▶ _Problem_
Among the lines of the records below, count those with the word "agent". Reply with that number alone.

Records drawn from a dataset
══════════════════════════════

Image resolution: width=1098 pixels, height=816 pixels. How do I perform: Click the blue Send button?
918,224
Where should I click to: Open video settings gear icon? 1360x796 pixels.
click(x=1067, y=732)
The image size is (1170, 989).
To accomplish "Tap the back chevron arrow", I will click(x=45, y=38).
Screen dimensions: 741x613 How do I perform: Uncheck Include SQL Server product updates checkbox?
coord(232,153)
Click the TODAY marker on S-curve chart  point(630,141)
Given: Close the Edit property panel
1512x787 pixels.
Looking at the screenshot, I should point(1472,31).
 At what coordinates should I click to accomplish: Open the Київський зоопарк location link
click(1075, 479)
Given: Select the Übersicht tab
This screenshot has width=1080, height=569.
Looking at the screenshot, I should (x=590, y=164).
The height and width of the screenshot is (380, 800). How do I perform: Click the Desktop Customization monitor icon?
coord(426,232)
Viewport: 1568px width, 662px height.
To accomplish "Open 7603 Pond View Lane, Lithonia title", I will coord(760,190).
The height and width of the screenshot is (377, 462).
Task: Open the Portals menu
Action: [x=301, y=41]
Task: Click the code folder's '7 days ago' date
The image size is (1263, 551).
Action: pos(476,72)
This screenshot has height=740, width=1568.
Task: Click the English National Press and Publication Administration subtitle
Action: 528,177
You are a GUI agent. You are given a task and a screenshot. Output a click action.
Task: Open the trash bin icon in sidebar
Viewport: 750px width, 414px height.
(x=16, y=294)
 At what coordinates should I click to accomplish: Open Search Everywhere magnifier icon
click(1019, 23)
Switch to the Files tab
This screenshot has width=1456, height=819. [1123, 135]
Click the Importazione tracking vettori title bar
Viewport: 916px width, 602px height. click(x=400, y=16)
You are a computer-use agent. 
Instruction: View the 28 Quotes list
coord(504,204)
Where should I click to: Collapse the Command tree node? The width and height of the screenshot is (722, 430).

══════════════════════════════

▶ _Response below_
2